*PROBLEM TO WORK ON*:
All records below are to be repeated precisely, with nothing added.

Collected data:
━━━━━━━━━━━━━━━━━━━━

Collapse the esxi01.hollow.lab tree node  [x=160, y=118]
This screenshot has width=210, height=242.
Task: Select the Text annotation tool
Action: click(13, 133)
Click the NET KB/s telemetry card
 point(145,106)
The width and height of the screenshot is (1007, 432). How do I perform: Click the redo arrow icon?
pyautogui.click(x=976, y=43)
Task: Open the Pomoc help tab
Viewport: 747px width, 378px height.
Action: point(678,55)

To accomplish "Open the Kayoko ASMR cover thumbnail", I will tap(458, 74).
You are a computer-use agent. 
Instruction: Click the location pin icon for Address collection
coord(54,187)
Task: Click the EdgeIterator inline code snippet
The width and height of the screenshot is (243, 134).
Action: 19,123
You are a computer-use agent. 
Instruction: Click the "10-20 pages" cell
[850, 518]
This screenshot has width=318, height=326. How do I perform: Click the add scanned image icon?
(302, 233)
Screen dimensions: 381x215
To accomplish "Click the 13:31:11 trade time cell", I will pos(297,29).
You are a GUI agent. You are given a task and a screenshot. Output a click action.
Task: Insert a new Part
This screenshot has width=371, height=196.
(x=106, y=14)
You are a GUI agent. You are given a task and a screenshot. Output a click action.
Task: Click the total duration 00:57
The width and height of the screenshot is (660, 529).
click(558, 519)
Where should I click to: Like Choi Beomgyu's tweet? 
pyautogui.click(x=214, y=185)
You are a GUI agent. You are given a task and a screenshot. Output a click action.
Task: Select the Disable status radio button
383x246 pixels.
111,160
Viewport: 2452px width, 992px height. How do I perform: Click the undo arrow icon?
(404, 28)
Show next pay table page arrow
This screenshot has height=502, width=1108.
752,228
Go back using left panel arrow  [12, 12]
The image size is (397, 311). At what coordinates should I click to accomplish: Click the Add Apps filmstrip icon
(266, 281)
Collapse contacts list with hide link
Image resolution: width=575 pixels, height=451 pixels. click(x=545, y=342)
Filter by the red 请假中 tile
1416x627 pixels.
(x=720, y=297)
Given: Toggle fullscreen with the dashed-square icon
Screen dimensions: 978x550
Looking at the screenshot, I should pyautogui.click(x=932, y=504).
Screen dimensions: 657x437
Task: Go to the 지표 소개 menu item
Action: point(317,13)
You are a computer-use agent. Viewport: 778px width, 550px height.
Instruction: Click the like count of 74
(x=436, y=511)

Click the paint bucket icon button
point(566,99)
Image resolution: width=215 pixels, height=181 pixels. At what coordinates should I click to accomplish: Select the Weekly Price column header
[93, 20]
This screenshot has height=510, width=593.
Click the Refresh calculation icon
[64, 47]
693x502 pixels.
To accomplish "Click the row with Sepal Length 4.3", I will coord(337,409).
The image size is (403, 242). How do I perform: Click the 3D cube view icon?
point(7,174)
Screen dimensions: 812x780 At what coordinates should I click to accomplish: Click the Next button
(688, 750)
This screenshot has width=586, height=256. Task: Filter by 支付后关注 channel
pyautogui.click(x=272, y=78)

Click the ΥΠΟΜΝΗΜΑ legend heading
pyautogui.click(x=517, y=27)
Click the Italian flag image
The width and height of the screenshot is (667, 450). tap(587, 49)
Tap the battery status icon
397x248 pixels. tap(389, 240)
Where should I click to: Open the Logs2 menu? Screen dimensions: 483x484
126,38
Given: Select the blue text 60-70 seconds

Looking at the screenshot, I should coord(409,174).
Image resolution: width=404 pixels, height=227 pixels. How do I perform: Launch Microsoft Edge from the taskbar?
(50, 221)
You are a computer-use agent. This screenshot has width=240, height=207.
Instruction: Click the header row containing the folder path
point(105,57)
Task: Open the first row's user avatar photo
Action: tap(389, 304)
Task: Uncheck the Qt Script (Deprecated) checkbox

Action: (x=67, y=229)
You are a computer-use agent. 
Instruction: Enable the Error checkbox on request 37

━━━━━━━━━━━━━━━━━━━━

*RESPONSE BELOW*:
Collapse the esxi01.hollow.lab tree node  [x=160, y=118]
This screenshot has width=210, height=242.
Task: Select the Text annotation tool
Action: click(13, 133)
Click the NET KB/s telemetry card
 point(145,106)
The width and height of the screenshot is (1007, 432). How do I perform: Click the redo arrow icon?
pyautogui.click(x=976, y=43)
Task: Open the Pomoc help tab
Viewport: 747px width, 378px height.
Action: point(678,55)

To accomplish "Open the Kayoko ASMR cover thumbnail", I will tap(458, 74).
You are a computer-use agent. 
Instruction: Click the location pin icon for Address collection
coord(54,187)
Task: Click the EdgeIterator inline code snippet
The width and height of the screenshot is (243, 134).
Action: 19,123
You are a computer-use agent. 
Instruction: Click the "10-20 pages" cell
[850, 518]
This screenshot has width=318, height=326. How do I perform: Click the add scanned image icon?
(302, 233)
Screen dimensions: 381x215
To accomplish "Click the 13:31:11 trade time cell", I will pos(297,29).
You are a GUI agent. You are given a task and a screenshot. Output a click action.
Task: Insert a new Part
This screenshot has width=371, height=196.
(x=106, y=14)
You are a GUI agent. You are given a task and a screenshot. Output a click action.
Task: Click the total duration 00:57
The width and height of the screenshot is (660, 529).
click(558, 519)
Where should I click to: Like Choi Beomgyu's tweet? 
pyautogui.click(x=214, y=185)
You are a GUI agent. You are given a task and a screenshot. Output a click action.
Task: Select the Disable status radio button
383x246 pixels.
111,160
Viewport: 2452px width, 992px height. How do I perform: Click the undo arrow icon?
(404, 28)
Show next pay table page arrow
This screenshot has height=502, width=1108.
752,228
Go back using left panel arrow  [12, 12]
The image size is (397, 311). At what coordinates should I click to accomplish: Click the Add Apps filmstrip icon
(266, 281)
Collapse contacts list with hide link
Image resolution: width=575 pixels, height=451 pixels. click(x=545, y=342)
Filter by the red 请假中 tile
1416x627 pixels.
(x=720, y=297)
Given: Toggle fullscreen with the dashed-square icon
Screen dimensions: 978x550
Looking at the screenshot, I should pyautogui.click(x=932, y=504).
Screen dimensions: 657x437
Task: Go to the 지표 소개 menu item
Action: point(317,13)
You are a computer-use agent. Viewport: 778px width, 550px height.
Instruction: Click the like count of 74
(x=436, y=511)

Click the paint bucket icon button
point(566,99)
Image resolution: width=215 pixels, height=181 pixels. At what coordinates should I click to accomplish: Select the Weekly Price column header
[93, 20]
This screenshot has height=510, width=593.
Click the Refresh calculation icon
[64, 47]
693x502 pixels.
To accomplish "Click the row with Sepal Length 4.3", I will coord(337,409).
The image size is (403, 242). How do I perform: Click the 3D cube view icon?
point(7,174)
Screen dimensions: 812x780 At what coordinates should I click to accomplish: Click the Next button
(688, 750)
This screenshot has width=586, height=256. Task: Filter by 支付后关注 channel
pyautogui.click(x=272, y=78)

Click the ΥΠΟΜΝΗΜΑ legend heading
pyautogui.click(x=517, y=27)
Click the Italian flag image
The width and height of the screenshot is (667, 450). tap(587, 49)
Tap the battery status icon
397x248 pixels. tap(389, 240)
Where should I click to: Open the Logs2 menu? Screen dimensions: 483x484
126,38
Given: Select the blue text 60-70 seconds

Looking at the screenshot, I should coord(409,174).
Image resolution: width=404 pixels, height=227 pixels. How do I perform: Launch Microsoft Edge from the taskbar?
(50, 221)
You are a computer-use agent. This screenshot has width=240, height=207.
Instruction: Click the header row containing the folder path
point(105,57)
Task: Open the first row's user avatar photo
Action: tap(389, 304)
Task: Uncheck the Qt Script (Deprecated) checkbox

Action: (x=67, y=229)
You are a computer-use agent. 
Instruction: Enable the Error checkbox on request 37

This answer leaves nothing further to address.